Henry Ingott Woodruff (June 1, 1869 – October 6, 1916) was an American stage and silent film actor. He's remembered for starring in the original Broadway play Brown of Harvard in 1905.

==Early life==
He was born the son of Samuel V. Woodruff, a wealthy New York businessman, and first appeared on stage at nine in the 1879 juvenile company of H.M.S. Pinafore. He acted with Daniel E. Bandmann and Adelaide Neilson. He later attended Harvard University and after graduating returned to acting.

==Career==
In 1893, Woodruff was in the first U.S. presentation of Brandon Thomas's Charley's Aunt, playing the part of Charley Wykeham. Over time he showed his range in Shakespeare, musical comedy, drama and farces. He appeared on stage with Julia Marlowe, William Collier Sr. and Amelia Bingham. In 1901 he created the role Edward Warden in the original production of Clyde Fitch's The Climbers at the Bijou Theatre. In 1902 he was in the cast of Mary of Magdala with Mrs. Fiske and Rose Eytinge. In 1906 he scored a huge personal hit on Broadway in Brown of Harvard. Woodruff had attended Harvard and the play was filmed several times.
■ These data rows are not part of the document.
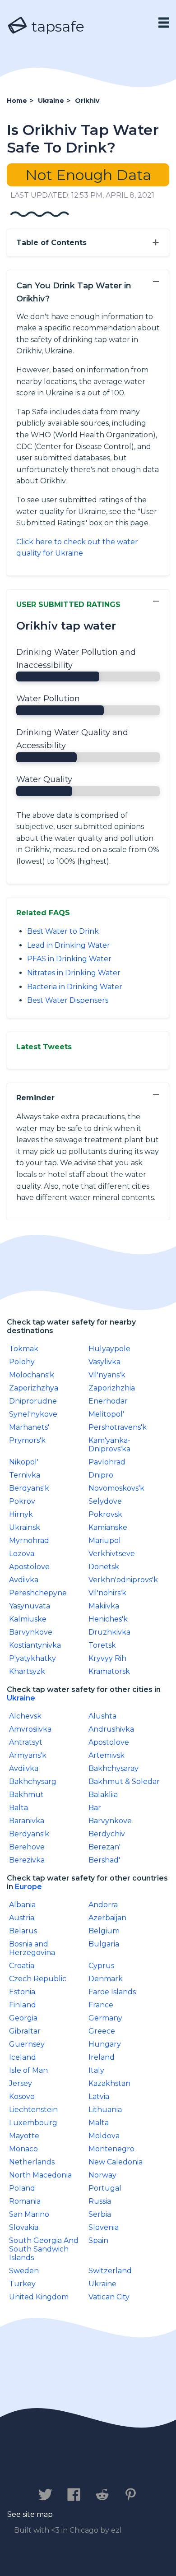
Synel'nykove (33, 1414)
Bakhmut (26, 1794)
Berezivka (27, 1860)
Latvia (98, 2096)
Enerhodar (108, 1401)
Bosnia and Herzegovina (32, 1948)
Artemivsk (106, 1755)
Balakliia (103, 1794)
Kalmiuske (27, 1619)
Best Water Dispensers (67, 1000)
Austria (21, 1917)
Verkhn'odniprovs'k (123, 1579)
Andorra (103, 1904)
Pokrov (22, 1501)
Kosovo (22, 2096)
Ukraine (21, 1698)
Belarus (23, 1931)
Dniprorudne (33, 1401)
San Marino (29, 2214)
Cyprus (101, 1965)
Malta (98, 2122)
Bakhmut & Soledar (124, 1781)
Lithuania (105, 2109)
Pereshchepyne (38, 1593)
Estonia (22, 1992)
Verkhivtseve (111, 1553)
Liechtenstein (33, 2109)
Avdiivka (23, 1579)
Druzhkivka (109, 1632)
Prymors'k (27, 1440)
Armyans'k (27, 1755)
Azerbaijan (107, 1917)
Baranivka (26, 1820)
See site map (30, 2514)
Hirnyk (21, 1514)
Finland (22, 2005)
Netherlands (32, 2162)
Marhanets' (29, 1427)
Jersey (20, 2083)
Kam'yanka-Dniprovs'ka (109, 1444)
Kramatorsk (109, 1671)
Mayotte (24, 2135)
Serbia (99, 2214)
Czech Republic (37, 1978)
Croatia (21, 1965)
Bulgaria (103, 1944)
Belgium (104, 1931)
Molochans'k (31, 1375)
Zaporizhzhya (33, 1388)
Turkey (22, 2283)
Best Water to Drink (63, 931)
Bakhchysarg (32, 1781)
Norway (102, 2175)
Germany (105, 2018)
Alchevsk (25, 1716)
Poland (22, 2188)
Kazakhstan (109, 2083)
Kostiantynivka (35, 1645)
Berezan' (104, 1847)
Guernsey (27, 2044)
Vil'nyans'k (106, 1375)
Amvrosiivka (30, 1729)
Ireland (101, 2057)
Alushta (102, 1716)
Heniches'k (108, 1619)
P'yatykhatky (32, 1658)
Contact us (32, 2466)
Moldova (104, 2135)
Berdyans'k (29, 1488)
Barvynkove (30, 1632)
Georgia (23, 2018)
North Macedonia (40, 2175)
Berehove (27, 1847)
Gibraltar (25, 2031)
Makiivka (103, 1606)
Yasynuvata (29, 1606)
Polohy (22, 1361)
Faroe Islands (112, 1992)
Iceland (22, 2057)
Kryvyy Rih (107, 1658)
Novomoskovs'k (116, 1488)
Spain (98, 2240)
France (100, 2005)
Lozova (21, 1553)
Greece (101, 2031)
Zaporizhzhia (111, 1388)
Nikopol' (23, 1462)
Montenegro (111, 2149)
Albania (22, 1904)
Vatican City (109, 2297)
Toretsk (102, 1645)
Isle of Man (28, 2070)
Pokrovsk (105, 1514)
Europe (28, 1886)
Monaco (23, 2149)
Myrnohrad (29, 1540)
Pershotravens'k (117, 1427)
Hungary (104, 2044)
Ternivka (24, 1475)
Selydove (105, 1501)
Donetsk (103, 1566)
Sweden (24, 2270)
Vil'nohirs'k (107, 1593)
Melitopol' (106, 1414)
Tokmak (23, 1348)
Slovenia (103, 2227)
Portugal (104, 2188)
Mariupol (104, 1540)
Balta (18, 1807)
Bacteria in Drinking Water (74, 986)
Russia (99, 2201)
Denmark (105, 1978)
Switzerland (110, 2270)
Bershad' (104, 1860)
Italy (96, 2070)
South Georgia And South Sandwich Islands (44, 2249)
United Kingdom (39, 2297)
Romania (25, 2201)
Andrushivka (111, 1729)
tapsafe (56, 26)
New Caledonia (115, 2162)
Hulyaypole (109, 1348)
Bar (94, 1807)
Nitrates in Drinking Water (73, 972)
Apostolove (29, 1566)
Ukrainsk (24, 1527)
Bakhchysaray (113, 1768)
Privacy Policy (100, 2466)
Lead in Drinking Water (68, 945)
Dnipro (100, 1475)
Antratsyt (25, 1742)
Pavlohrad (106, 1462)
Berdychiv (106, 1834)
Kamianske (107, 1527)
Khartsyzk (27, 1671)
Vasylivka (104, 1361)
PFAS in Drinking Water (69, 958)
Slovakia (23, 2227)
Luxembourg (33, 2122)
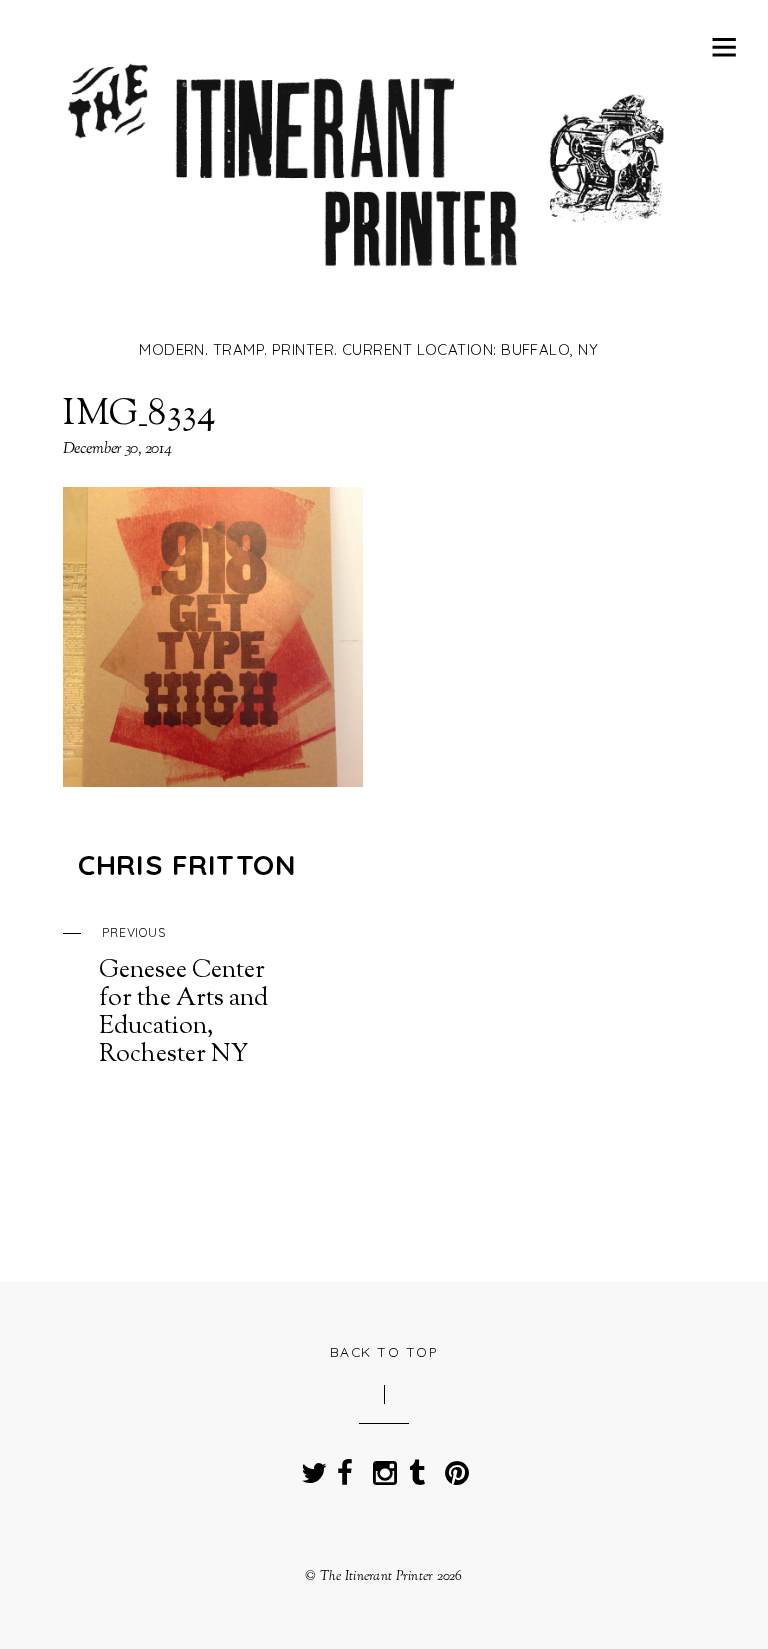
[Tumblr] (417, 1466)
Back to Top (384, 1351)
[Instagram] (381, 1466)
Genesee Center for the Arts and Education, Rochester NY (183, 997)
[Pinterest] (453, 1466)
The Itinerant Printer (377, 1576)
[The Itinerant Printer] (368, 297)
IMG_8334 (140, 415)
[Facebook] (345, 1466)
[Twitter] (309, 1466)
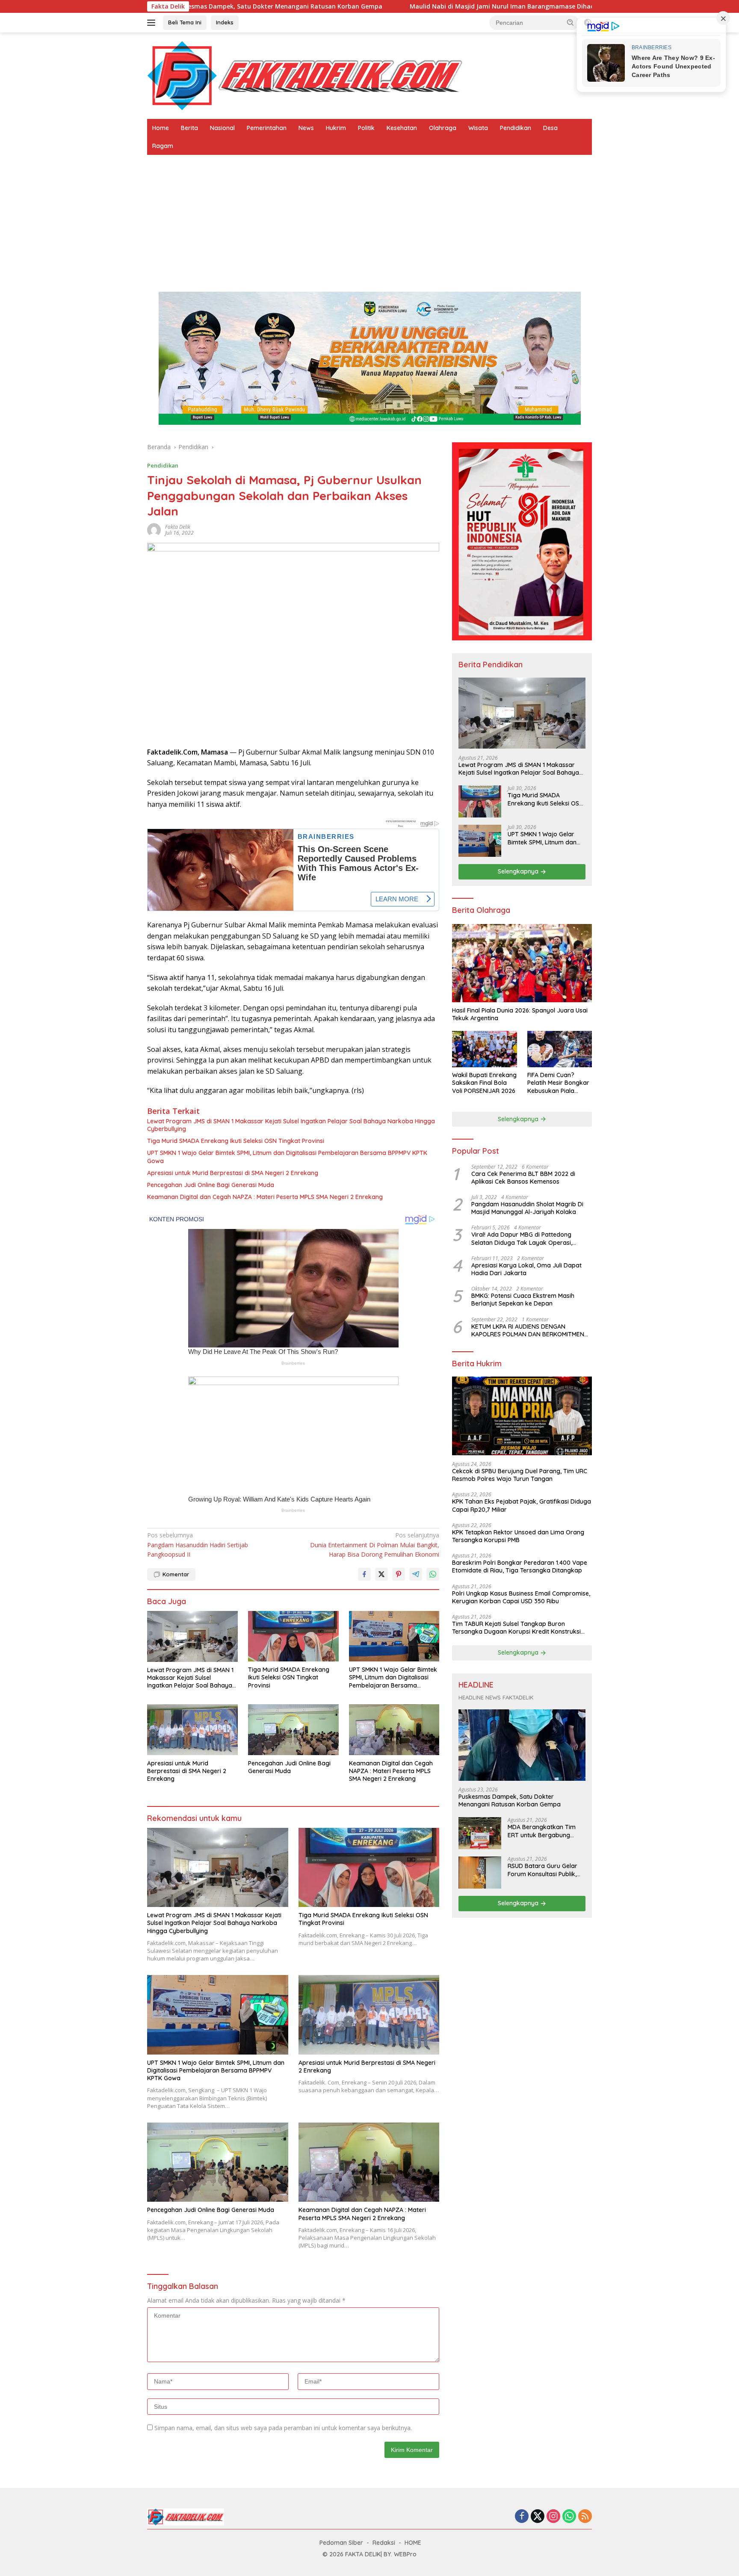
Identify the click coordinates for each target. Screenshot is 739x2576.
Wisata (478, 128)
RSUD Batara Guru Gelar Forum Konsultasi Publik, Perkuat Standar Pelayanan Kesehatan (542, 1870)
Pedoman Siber (341, 2542)
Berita (189, 128)
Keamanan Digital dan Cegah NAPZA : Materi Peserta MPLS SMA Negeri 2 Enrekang (265, 1197)
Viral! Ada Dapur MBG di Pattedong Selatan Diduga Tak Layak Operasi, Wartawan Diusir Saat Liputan (521, 1239)
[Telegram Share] (415, 1574)
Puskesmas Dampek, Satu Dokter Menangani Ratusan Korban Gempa (509, 1801)
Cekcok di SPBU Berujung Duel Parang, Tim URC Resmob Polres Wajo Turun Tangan (519, 1475)
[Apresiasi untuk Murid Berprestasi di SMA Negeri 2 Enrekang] (192, 1729)
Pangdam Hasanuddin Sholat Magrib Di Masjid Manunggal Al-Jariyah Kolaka (527, 1208)
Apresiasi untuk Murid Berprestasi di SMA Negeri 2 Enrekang (232, 1173)
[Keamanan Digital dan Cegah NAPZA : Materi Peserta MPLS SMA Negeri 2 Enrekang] (394, 1729)
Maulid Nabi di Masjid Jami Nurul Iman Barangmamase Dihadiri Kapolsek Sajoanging (319, 6)
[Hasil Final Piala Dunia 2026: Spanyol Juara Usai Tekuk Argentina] (522, 963)
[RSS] (585, 2516)
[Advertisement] (369, 219)
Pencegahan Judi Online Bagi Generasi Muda (210, 1185)
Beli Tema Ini (184, 22)
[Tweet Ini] (381, 1574)
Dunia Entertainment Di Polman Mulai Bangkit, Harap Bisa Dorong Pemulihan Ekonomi (374, 1544)
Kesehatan (402, 128)
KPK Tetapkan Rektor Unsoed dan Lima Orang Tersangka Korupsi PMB (518, 1536)
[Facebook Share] (364, 1574)
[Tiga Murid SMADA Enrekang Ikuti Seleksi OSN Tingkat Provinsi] (293, 1636)
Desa (550, 128)
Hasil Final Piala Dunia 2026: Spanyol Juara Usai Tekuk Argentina (520, 1014)
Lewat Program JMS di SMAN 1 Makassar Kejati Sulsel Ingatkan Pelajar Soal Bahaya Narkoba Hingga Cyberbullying (291, 1125)
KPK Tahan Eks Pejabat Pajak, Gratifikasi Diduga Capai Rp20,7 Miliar (521, 1505)
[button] (570, 22)
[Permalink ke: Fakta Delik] (154, 529)
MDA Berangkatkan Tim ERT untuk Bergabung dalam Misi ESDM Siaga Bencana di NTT (542, 1831)
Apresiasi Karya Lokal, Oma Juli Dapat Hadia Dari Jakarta (526, 1269)
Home (160, 128)
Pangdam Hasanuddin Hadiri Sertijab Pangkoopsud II (197, 1544)
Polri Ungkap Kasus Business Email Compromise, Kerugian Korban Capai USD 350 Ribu (521, 1597)
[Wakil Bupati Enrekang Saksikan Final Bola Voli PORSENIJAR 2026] (484, 1049)
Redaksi (383, 2542)
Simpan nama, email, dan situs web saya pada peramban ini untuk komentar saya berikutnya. (283, 2428)
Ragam (162, 146)
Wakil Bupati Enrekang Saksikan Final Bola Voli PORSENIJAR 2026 (484, 1083)
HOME (413, 2542)
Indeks (225, 22)
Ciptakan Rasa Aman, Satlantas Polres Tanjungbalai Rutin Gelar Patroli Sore (589, 6)
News (306, 128)
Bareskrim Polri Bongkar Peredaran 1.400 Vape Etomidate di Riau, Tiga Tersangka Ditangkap (519, 1567)
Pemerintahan (267, 128)
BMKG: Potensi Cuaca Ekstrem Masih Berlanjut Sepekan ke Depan (522, 1300)
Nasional (222, 128)
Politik (366, 128)
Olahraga (442, 128)
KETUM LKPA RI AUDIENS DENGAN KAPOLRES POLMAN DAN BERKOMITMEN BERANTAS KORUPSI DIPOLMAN (527, 1330)
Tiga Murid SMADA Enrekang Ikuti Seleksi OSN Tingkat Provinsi (235, 1141)
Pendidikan (515, 128)
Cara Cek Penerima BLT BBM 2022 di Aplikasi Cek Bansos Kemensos (523, 1177)
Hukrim (336, 128)
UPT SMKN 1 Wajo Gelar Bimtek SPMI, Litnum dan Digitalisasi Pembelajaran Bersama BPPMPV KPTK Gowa (287, 1156)
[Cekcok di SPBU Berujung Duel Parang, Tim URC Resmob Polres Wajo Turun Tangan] (522, 1416)
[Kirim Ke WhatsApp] (432, 1574)
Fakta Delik (177, 526)
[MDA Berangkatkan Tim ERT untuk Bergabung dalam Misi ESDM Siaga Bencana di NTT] (479, 1834)
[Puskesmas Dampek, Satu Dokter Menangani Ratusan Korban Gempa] (521, 1745)
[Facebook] (522, 2516)
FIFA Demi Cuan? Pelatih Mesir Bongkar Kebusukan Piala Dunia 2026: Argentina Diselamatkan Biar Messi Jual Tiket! (558, 1083)
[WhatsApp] (569, 2516)
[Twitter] (537, 2516)
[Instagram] (553, 2516)
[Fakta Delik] (305, 75)
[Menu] (153, 22)
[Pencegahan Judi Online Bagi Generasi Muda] (293, 1729)
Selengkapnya (519, 872)
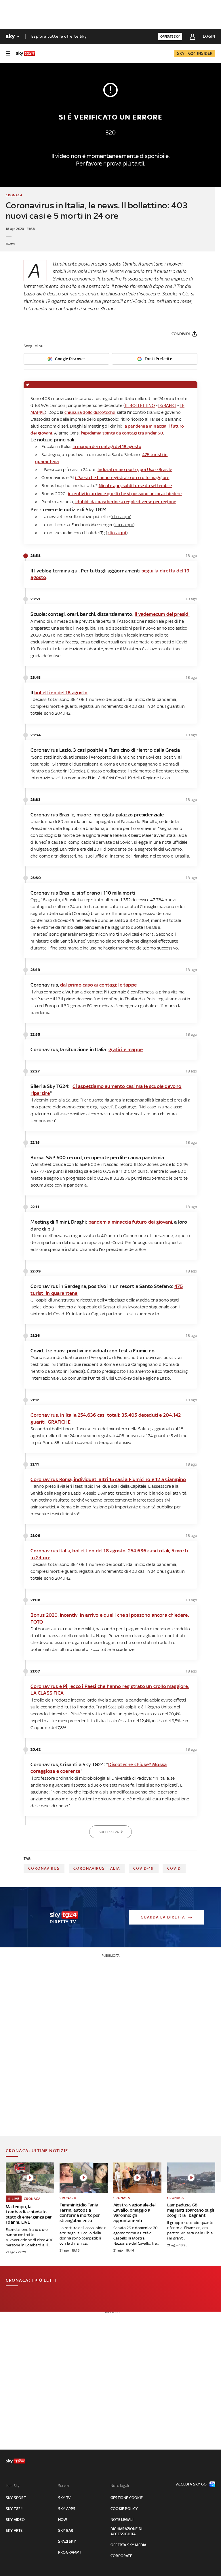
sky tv (64, 2498)
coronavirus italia (96, 1868)
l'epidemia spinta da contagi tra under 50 (122, 432)
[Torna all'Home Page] (25, 53)
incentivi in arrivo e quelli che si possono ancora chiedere (125, 493)
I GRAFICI (167, 405)
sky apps (67, 2508)
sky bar (65, 2530)
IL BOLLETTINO (140, 405)
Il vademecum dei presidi (162, 614)
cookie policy (124, 2508)
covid (174, 1868)
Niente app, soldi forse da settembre (135, 485)
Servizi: (64, 2485)
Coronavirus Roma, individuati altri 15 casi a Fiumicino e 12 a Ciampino (108, 1479)
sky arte (14, 2530)
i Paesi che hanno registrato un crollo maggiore (122, 477)
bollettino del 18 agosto (60, 692)
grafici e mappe (125, 1049)
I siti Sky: (13, 2485)
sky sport (16, 2498)
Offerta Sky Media (128, 2545)
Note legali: (120, 2485)
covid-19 (143, 1868)
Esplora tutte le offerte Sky (59, 36)
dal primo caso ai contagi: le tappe (98, 985)
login (209, 36)
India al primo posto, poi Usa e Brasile (135, 469)
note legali (121, 2519)
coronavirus (44, 1868)
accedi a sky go (191, 2484)
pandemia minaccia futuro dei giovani (130, 1222)
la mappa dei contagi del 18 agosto (107, 446)
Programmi (69, 2552)
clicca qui (117, 532)
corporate (121, 2556)
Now (62, 2519)
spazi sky (67, 2541)
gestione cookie (126, 2498)
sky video (15, 2519)
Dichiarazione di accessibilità (126, 2531)
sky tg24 (14, 2508)
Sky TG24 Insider (195, 53)
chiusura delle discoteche (89, 412)
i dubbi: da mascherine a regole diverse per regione (125, 501)
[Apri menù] (8, 53)
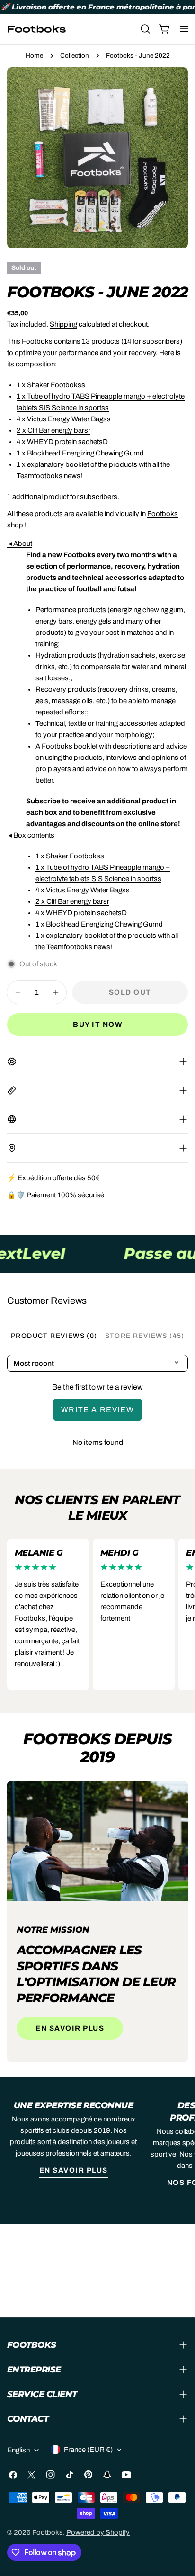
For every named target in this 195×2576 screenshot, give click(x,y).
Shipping (63, 324)
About (19, 543)
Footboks (47, 2532)
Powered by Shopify (98, 2532)
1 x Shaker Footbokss (51, 385)
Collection (74, 55)
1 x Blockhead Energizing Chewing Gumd (80, 453)
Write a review (97, 1410)
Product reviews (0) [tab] (54, 1335)
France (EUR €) (88, 2449)
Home (34, 55)
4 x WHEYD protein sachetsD (62, 442)
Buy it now (97, 1024)
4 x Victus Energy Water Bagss (64, 419)
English (18, 2450)
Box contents (30, 835)
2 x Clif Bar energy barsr (53, 430)
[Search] (145, 28)
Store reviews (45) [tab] (145, 1335)
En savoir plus (69, 2028)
In 1915, Woodruff appeared in two silent films, A Man and His Mate and The Beckoning Flame, the latter apparently survives in the Library of Congress.

==Membership of The Lambs==
Woodruff was elected to The Lambs Club in 1890 and later served terms as Boy (vice president).

==Death==
Woodruff died of Bright's Disease in New York.